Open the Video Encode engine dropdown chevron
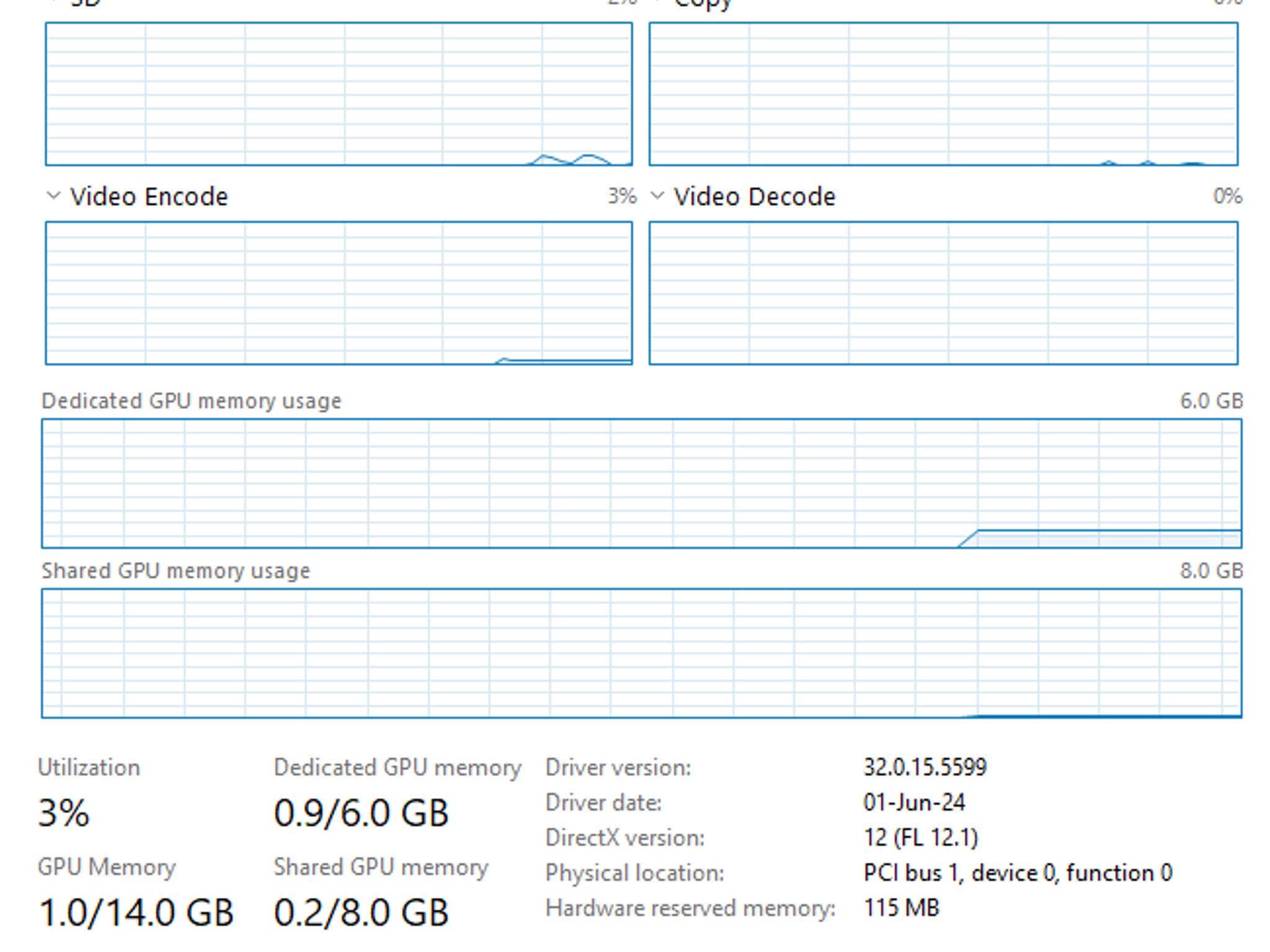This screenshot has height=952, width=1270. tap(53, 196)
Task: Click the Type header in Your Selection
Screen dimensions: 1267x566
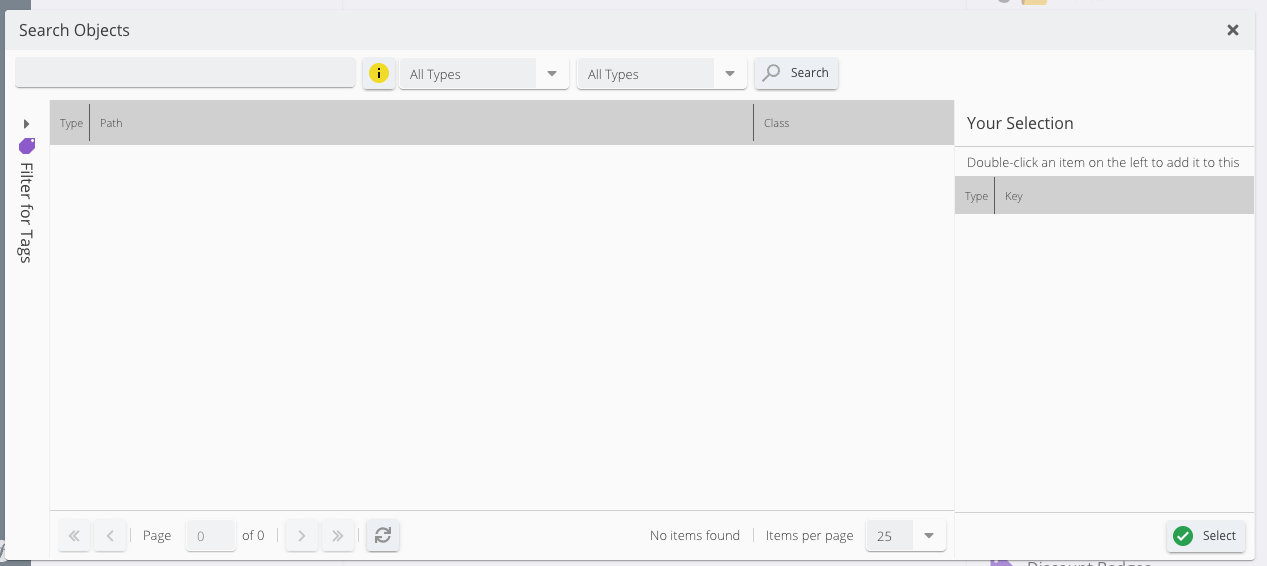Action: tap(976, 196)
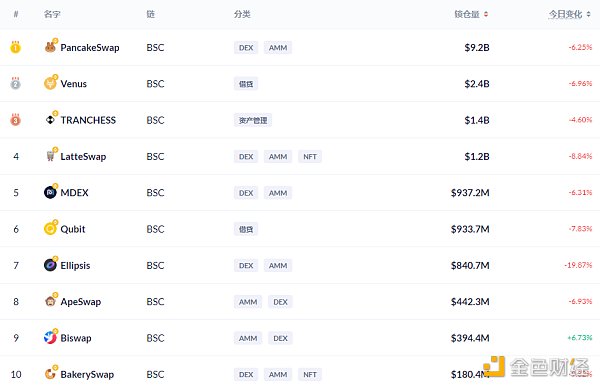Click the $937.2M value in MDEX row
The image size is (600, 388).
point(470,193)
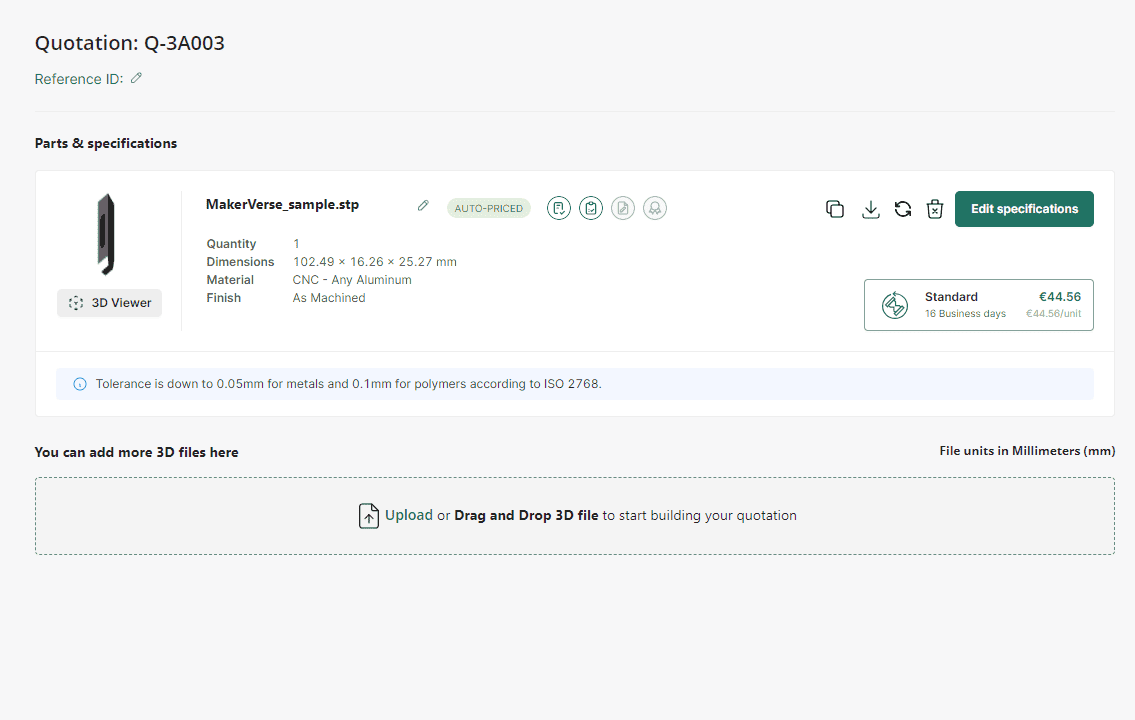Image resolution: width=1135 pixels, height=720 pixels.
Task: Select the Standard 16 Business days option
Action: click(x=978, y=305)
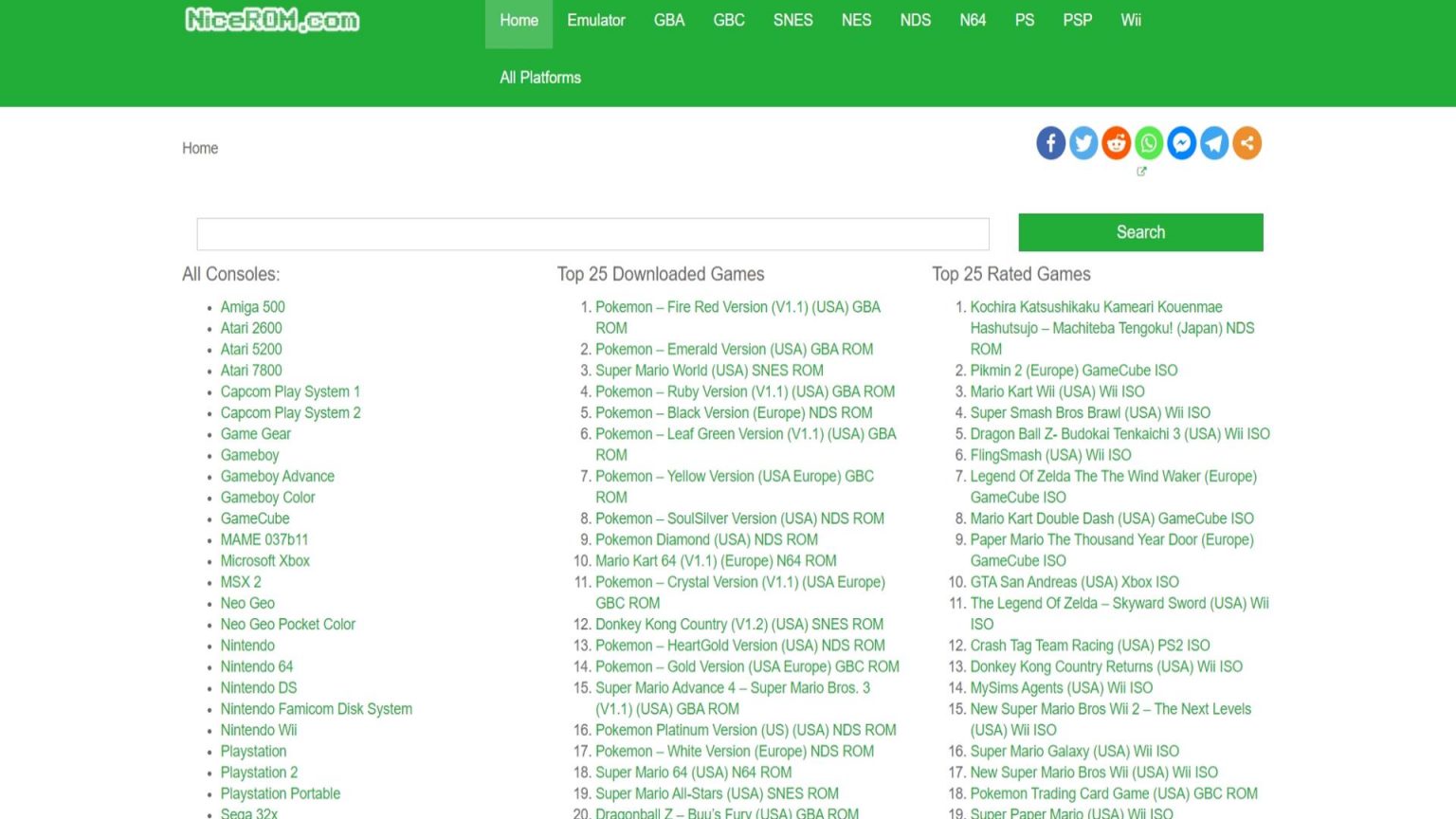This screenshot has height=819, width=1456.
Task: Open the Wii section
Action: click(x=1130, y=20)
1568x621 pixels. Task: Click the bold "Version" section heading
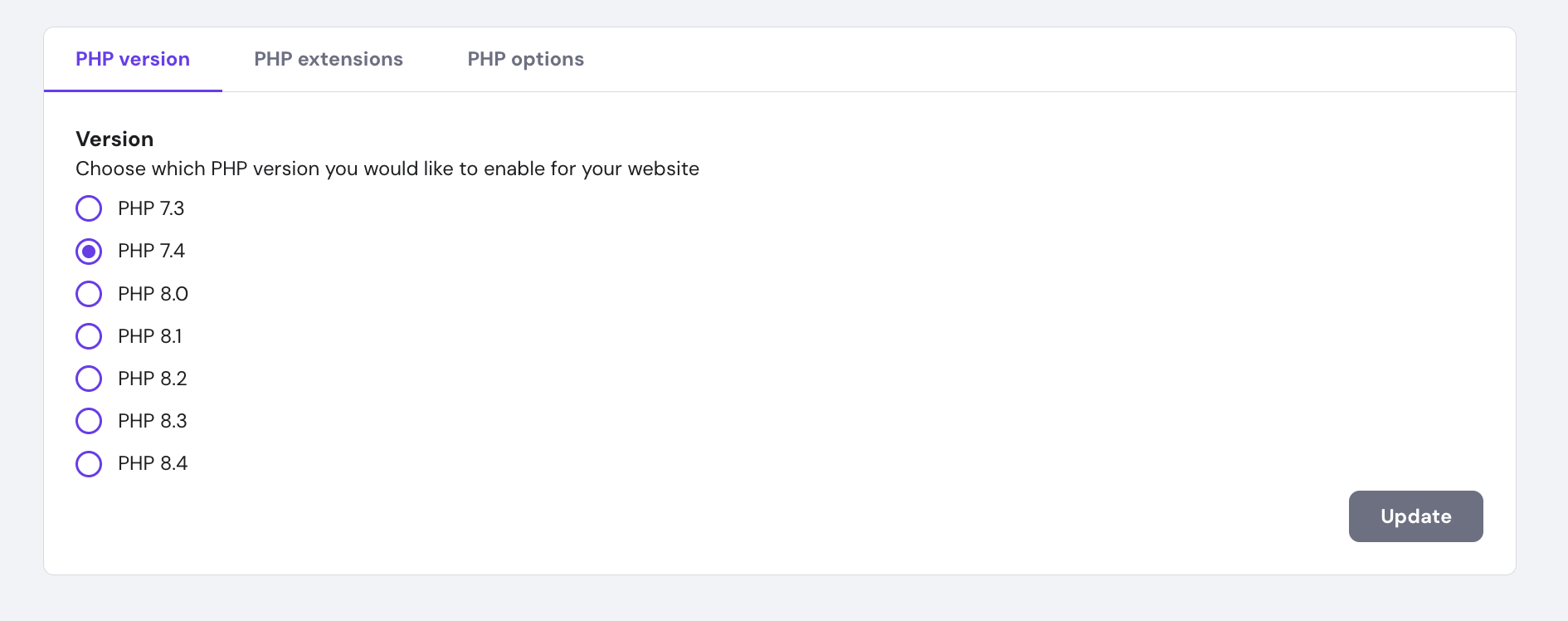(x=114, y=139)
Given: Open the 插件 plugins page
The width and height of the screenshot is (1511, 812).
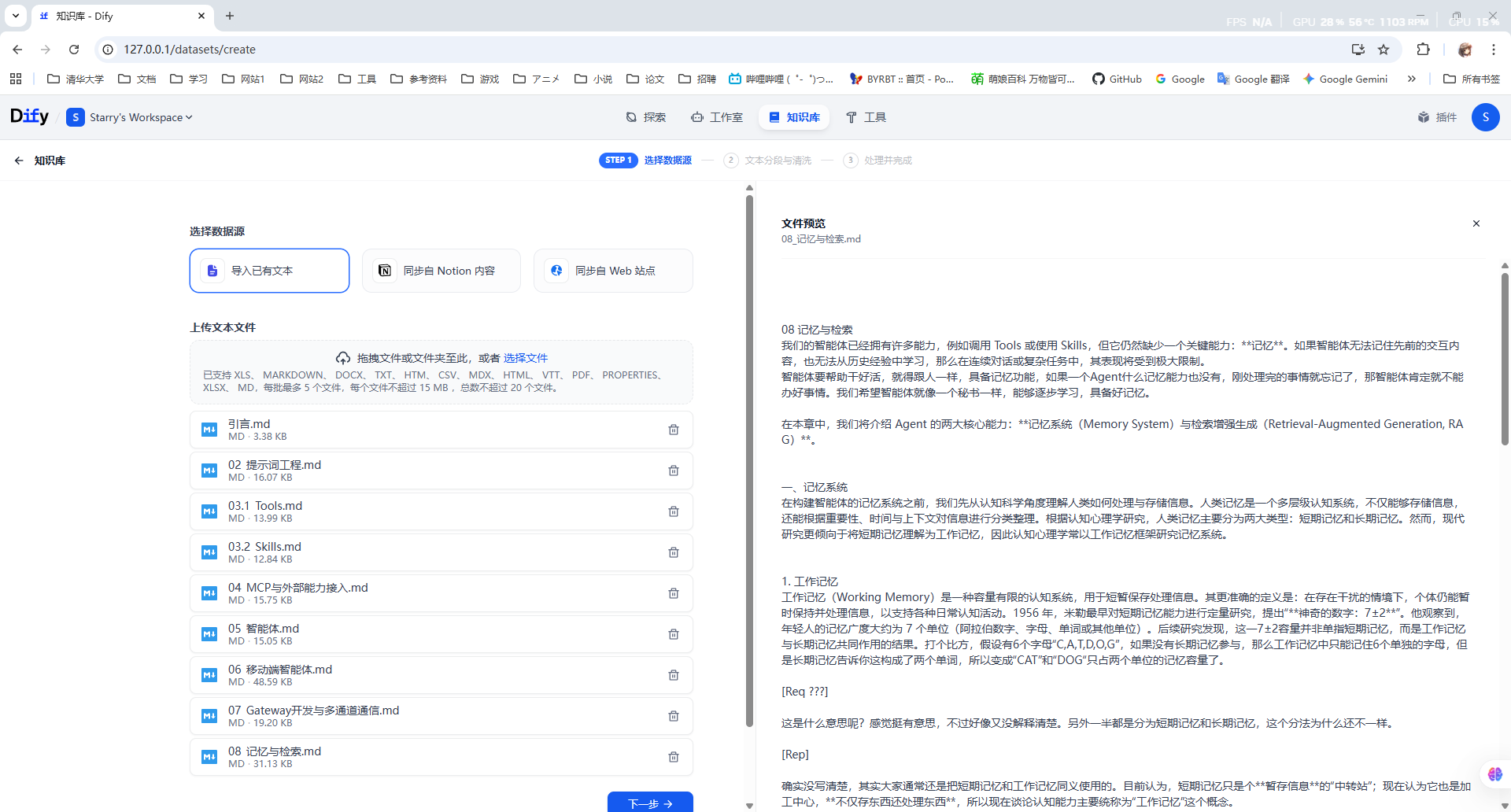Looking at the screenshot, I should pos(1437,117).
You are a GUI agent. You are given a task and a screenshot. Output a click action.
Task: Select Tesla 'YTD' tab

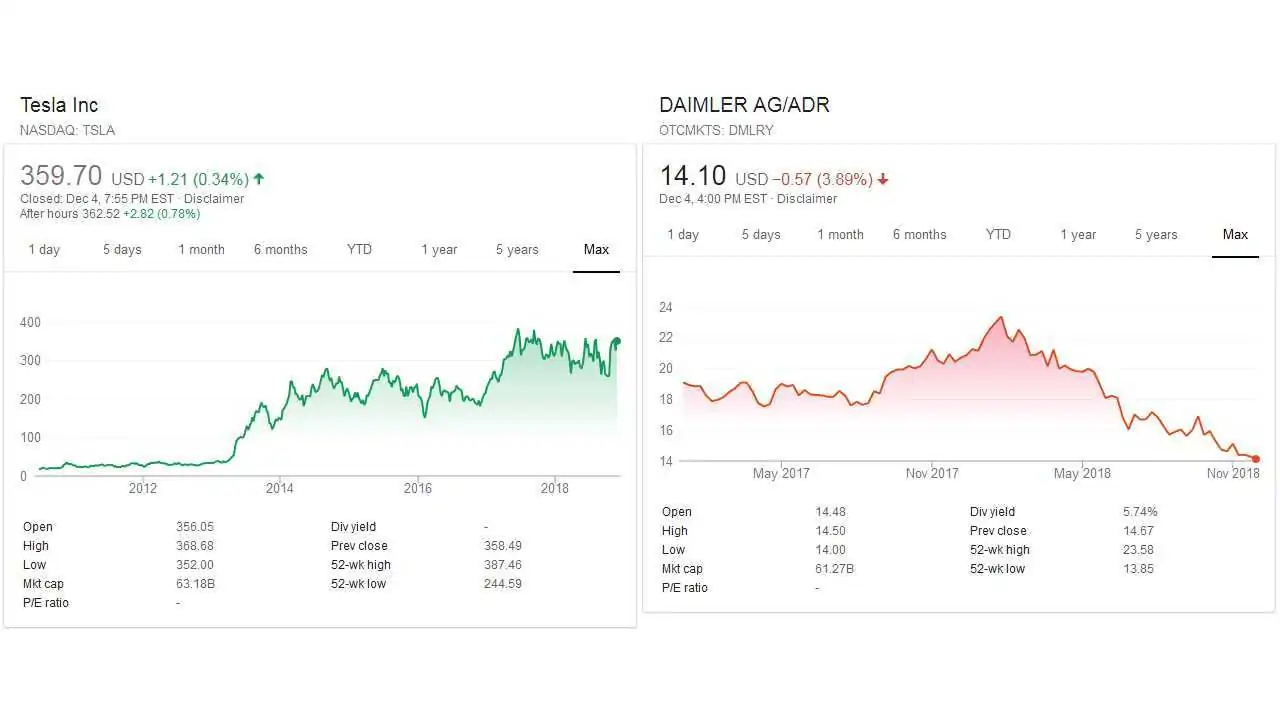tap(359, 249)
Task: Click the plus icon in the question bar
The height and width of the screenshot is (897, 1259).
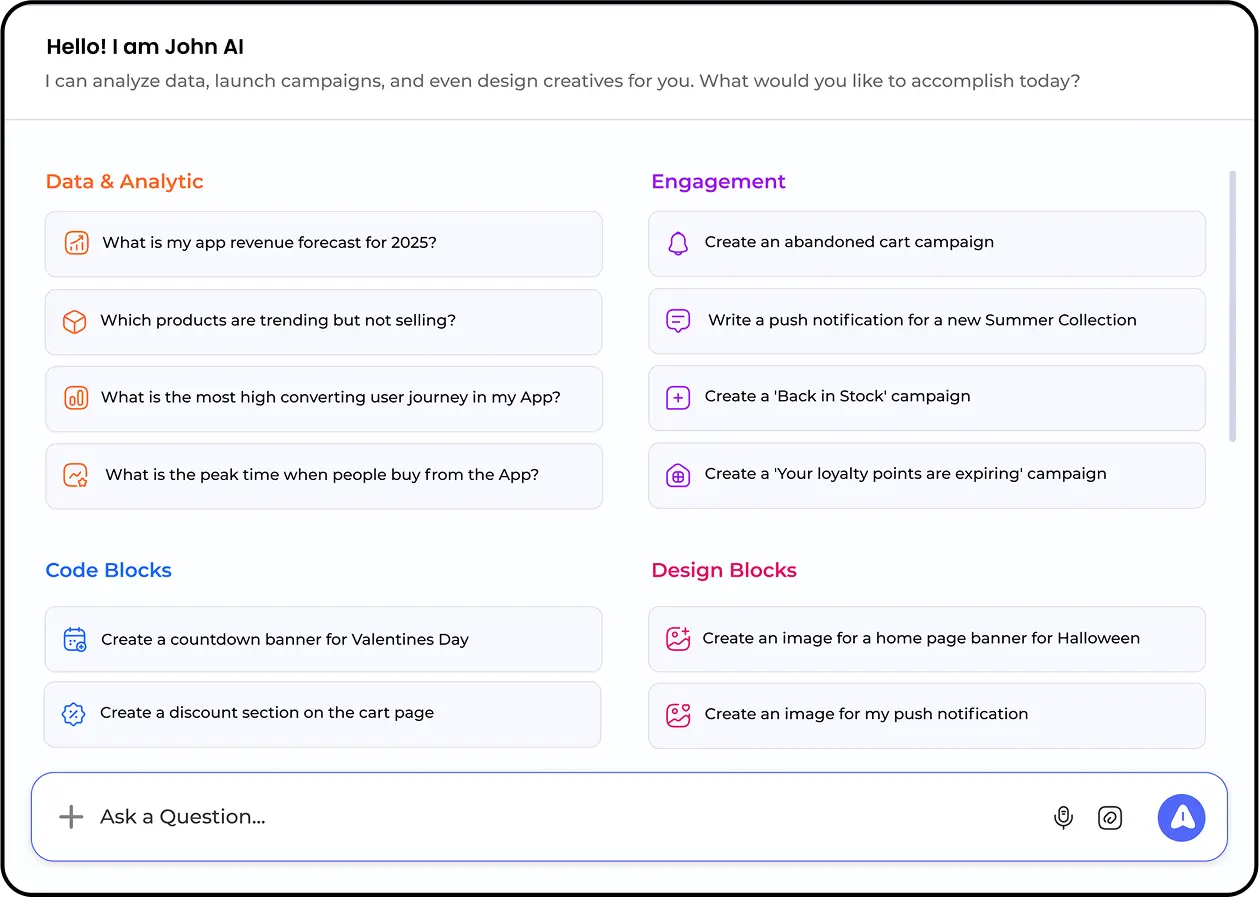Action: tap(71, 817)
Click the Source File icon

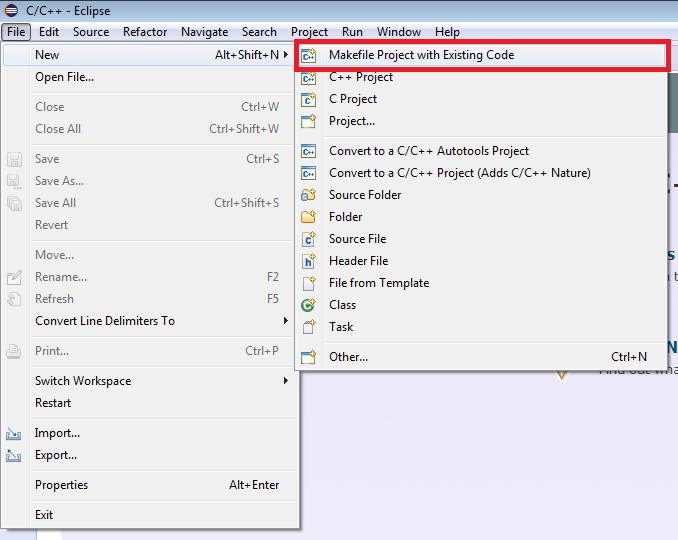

········

Look above for the line with "The width and" and the line with "Task: Click the plus icon in the question bar", then restate exactly those two lines and all lines between them, with no pictures.

> **EXERCISE SOLUTION**:
The width and height of the screenshot is (1511, 812).
Looking at the screenshot, I should pos(1437,117).
You are a GUI agent. You are given a task and a screenshot. Output a click action.
Task: Select Tesla 'YTD' tab

tap(359, 249)
Task: Click the plus icon in the question bar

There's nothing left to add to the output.